I would honestly forget about these matchmakers and just sign up for a traditional dating service.

Edited by Sony12
Posted

I wouldn't superimpose what 'reserved' meant with one person onto another. I also see nothing wrong with allowing the service she's paying for to keep giving her new dates to meet until her subscription runs out or she's certain she wants exclusivity with someone. She's not going to know any such thing from one date.

She didn't lie about the networking event. There is business networking and there is social networking. She regarded it as networking regardless of what else you might call it.

I would date her again based on the great date you had, not the date you didn't have. If you want to overthink yourself out of it, that's your prerogative, but it makes no sense to me. If she wanted to leave, then that was her focus--maybe using the ladies room before making the trip. It doesn't speak of anything against you for not seeking you out to say goodbye--you were not there together.

Posted

You're definitely overthinking. Actually your whole post is a textbook case of overthinking 😉

100% agree with @Sanch62. Go meet her on Sunday, have a great time, and act like you don't care.

Posted

I wouldn’t go on dates with someone who doesn’t appear to be particularly interested in me. That’s the vibe I’m getting from your description.

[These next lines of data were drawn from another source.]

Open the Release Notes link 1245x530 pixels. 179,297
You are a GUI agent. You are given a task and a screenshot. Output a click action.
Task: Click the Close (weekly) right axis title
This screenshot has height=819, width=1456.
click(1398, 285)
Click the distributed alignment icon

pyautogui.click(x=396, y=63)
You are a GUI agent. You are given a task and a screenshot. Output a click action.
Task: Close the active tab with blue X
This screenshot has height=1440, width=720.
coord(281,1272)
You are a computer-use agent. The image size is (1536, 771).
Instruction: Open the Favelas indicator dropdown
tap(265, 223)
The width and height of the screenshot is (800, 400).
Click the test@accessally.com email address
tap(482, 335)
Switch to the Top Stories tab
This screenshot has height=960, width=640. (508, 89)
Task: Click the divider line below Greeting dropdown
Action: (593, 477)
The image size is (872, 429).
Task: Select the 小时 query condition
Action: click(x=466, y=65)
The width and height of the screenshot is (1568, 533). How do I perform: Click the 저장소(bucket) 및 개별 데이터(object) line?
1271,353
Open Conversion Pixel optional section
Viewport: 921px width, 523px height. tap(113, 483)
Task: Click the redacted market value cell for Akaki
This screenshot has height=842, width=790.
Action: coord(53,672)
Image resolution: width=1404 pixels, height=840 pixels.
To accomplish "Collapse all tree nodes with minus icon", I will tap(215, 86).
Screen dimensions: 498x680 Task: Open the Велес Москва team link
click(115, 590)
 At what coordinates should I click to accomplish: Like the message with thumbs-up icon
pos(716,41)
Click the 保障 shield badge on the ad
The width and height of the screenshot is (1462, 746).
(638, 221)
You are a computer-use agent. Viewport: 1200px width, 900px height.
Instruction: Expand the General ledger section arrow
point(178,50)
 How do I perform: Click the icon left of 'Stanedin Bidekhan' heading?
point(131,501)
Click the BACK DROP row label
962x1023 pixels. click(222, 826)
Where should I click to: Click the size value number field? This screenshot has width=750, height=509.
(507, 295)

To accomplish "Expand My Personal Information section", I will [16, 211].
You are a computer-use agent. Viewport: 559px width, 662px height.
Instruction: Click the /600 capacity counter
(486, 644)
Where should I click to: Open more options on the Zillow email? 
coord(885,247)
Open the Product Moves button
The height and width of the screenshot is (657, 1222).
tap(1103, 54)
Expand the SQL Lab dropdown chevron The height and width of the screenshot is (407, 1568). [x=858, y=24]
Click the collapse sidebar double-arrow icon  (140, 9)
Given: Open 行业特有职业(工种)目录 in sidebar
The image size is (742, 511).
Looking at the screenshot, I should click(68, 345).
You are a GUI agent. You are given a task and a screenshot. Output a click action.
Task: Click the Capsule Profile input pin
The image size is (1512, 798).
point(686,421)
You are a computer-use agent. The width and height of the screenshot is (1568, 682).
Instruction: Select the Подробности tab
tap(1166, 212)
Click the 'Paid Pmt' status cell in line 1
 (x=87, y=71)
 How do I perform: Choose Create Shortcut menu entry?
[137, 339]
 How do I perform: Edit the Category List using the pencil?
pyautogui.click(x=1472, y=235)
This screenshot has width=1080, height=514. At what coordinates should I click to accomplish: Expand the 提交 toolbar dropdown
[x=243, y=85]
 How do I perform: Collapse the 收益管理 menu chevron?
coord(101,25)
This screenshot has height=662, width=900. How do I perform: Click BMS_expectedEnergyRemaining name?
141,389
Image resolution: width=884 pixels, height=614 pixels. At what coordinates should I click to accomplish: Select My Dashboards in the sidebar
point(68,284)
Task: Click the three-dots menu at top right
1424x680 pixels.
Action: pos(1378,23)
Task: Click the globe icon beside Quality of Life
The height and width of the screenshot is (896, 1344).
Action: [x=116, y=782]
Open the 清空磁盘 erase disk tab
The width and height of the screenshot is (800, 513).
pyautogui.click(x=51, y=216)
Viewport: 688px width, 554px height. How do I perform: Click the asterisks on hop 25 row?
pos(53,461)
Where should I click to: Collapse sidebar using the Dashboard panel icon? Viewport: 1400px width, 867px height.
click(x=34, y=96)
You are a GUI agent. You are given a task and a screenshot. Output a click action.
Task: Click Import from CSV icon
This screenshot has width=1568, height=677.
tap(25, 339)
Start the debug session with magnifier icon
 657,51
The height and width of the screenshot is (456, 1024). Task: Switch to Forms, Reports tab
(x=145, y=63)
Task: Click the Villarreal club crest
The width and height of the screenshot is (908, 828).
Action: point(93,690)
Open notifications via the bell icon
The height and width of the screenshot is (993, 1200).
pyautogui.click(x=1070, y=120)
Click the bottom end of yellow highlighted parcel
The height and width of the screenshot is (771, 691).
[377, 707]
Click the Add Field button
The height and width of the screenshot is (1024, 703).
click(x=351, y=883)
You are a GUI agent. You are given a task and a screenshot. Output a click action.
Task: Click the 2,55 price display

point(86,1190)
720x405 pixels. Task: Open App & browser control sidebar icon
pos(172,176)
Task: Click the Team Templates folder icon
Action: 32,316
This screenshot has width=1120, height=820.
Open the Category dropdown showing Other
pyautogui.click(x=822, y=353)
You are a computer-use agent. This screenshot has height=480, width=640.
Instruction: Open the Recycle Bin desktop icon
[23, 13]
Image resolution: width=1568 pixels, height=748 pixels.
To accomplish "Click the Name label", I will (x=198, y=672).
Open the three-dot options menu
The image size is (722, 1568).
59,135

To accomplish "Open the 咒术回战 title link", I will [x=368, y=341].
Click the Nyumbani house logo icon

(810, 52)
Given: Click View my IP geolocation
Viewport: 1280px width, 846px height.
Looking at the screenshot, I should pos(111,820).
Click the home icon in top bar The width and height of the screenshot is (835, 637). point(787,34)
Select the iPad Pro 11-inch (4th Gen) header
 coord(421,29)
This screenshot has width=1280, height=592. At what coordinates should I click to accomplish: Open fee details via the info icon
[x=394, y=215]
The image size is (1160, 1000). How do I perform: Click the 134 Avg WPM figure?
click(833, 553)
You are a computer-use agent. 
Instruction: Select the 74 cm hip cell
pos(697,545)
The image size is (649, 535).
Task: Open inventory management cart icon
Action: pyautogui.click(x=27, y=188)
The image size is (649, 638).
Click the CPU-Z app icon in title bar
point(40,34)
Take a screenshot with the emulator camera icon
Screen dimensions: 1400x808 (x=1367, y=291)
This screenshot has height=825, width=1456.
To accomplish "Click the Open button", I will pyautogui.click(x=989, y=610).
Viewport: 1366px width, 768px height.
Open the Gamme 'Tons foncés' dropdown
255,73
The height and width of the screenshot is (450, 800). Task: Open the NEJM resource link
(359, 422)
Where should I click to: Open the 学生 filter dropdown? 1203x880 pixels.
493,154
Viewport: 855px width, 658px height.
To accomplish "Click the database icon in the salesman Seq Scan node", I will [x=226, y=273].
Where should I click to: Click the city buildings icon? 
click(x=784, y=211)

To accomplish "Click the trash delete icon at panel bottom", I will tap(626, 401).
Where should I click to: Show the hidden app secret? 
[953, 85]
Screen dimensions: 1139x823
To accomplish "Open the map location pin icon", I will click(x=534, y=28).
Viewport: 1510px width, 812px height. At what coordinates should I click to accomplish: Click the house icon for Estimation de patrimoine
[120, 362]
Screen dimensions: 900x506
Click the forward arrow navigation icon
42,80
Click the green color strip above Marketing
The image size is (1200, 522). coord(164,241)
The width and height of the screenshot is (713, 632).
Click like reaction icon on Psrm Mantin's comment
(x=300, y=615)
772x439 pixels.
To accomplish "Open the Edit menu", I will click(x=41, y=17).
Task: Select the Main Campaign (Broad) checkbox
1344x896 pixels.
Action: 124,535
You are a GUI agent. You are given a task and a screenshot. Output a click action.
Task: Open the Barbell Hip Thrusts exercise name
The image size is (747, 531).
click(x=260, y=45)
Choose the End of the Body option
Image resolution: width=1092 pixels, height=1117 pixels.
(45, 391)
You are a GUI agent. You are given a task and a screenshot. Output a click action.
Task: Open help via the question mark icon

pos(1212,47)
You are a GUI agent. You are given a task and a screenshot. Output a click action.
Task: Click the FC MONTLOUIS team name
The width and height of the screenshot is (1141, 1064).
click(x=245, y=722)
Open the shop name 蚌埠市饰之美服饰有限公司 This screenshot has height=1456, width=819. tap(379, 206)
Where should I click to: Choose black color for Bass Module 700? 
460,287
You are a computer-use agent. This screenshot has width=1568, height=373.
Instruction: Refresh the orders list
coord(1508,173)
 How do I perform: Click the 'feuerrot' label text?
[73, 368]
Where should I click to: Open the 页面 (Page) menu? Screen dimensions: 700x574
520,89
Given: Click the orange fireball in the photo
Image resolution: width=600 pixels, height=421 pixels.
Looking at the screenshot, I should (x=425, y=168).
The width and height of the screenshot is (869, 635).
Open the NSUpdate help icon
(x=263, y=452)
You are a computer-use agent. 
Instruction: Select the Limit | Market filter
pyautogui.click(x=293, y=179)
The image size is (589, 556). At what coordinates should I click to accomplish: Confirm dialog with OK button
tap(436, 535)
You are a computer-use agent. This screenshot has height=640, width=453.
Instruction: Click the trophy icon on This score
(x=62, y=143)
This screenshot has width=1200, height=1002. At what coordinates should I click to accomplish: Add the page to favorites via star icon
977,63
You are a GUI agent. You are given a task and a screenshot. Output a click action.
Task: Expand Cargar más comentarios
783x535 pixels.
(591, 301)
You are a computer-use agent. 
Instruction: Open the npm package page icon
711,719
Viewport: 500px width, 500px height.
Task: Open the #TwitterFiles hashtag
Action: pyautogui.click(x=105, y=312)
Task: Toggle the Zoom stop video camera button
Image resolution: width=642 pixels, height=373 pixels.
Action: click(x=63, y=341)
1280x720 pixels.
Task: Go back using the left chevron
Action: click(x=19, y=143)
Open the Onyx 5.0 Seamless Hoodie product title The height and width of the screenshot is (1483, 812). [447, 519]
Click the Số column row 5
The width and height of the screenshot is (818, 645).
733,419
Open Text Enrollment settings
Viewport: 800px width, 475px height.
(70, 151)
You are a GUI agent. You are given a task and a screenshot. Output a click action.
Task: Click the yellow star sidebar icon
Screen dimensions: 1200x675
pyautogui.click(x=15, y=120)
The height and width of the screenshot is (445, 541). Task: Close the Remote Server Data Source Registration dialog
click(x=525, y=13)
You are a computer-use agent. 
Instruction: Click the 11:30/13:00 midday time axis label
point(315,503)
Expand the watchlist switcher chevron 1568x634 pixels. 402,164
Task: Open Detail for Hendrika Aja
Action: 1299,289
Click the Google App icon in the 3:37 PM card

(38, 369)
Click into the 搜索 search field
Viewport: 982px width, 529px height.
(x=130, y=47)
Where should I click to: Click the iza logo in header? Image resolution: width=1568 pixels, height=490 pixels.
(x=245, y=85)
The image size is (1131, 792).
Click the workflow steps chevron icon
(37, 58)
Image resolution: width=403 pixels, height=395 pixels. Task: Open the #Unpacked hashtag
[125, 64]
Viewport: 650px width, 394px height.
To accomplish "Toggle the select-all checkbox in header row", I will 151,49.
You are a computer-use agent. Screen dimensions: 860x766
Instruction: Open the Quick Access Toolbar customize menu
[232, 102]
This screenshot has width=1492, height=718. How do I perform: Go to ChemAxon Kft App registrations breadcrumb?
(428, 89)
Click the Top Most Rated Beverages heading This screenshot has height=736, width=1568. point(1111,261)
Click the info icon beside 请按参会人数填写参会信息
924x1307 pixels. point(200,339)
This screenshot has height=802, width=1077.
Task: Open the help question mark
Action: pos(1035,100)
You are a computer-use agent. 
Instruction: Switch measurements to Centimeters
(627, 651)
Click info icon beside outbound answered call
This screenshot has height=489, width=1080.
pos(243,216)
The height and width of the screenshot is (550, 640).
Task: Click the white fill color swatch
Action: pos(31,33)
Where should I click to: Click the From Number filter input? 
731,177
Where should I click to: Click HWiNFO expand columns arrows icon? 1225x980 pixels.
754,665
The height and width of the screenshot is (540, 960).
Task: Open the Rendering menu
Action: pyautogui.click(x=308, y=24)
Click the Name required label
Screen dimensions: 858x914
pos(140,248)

Also, what’s with those rules of not kissing her, not initiating anything, etc.? This is so weird. What’s the fun of dating a girl if things can’t even happen spontaneously?

Posted
1 hour ago, Gebidozo said:

 

Also, what’s with those rules of not kissing her, not initiating anything, etc.? This is so weird. What’s the fun of dating a girl if things can’t even happen spontaneously?

This comment is what makes me think she might actually be working with the matchmakers. 

Posted

I'm exhausted just reading about her, and I'd give Sunday's date a miss because if she was interested in you she would have told you that she was invited to the Friday night singles event and happily cancelled it in favour of going on a date with you. 

Posted

I would be turned off by this also.  But maybe cancelling Sunday's date is a bit excessive.  You have nothing to lose by still going on the date and seeing what happens.

Posted

The one thing that I found unusual was that comment about texting too much. What was that about? Was she being passive aggressive or sarcastic? That would make me cautious in my interactions with her.

I don't see any problem with her going for the social and not going into the details with you. She was being discreet. Would you rather she told you she was going to try and meet other men at a social?

She's gone on just one date with you. She's getting to know you. Neither of you knows how the second or third date will turn out, so there's no need to make commitments and cancel all other social engagements. And she doesn't owe you a specific day in her social calendar. Fortunately for you, she seems to have a conscience. So there's no reason to believe she's sleeping with someone else while dating you.

As for the way she disappeared and didn't leave a message, maybe she thought you had also left the event without saying goodbye. I don't know how the place is set up, so maybe I'm wrong. If it turns out she knew you were still around, then it sounds like she was sneaking out to avoid having to tell you goodbye. And that would make me feel uncomfortable.

As for whether you should go on the Sunday date, that's completely up to you. But personally, I'd go. I'd probably have my guard up during the date. And if I didn't have an unambiguously positive experience, I'd wish her well and move on. I wouldn't cancel it altogether based on what had happened because I wouldn't want to end up wondering if I'd made a mistake. If you have slight reservations, I think it's best to go on the date. And then if something not-so-great happens, at least you will receive confirmation that you were right and can move on with a clear conscience.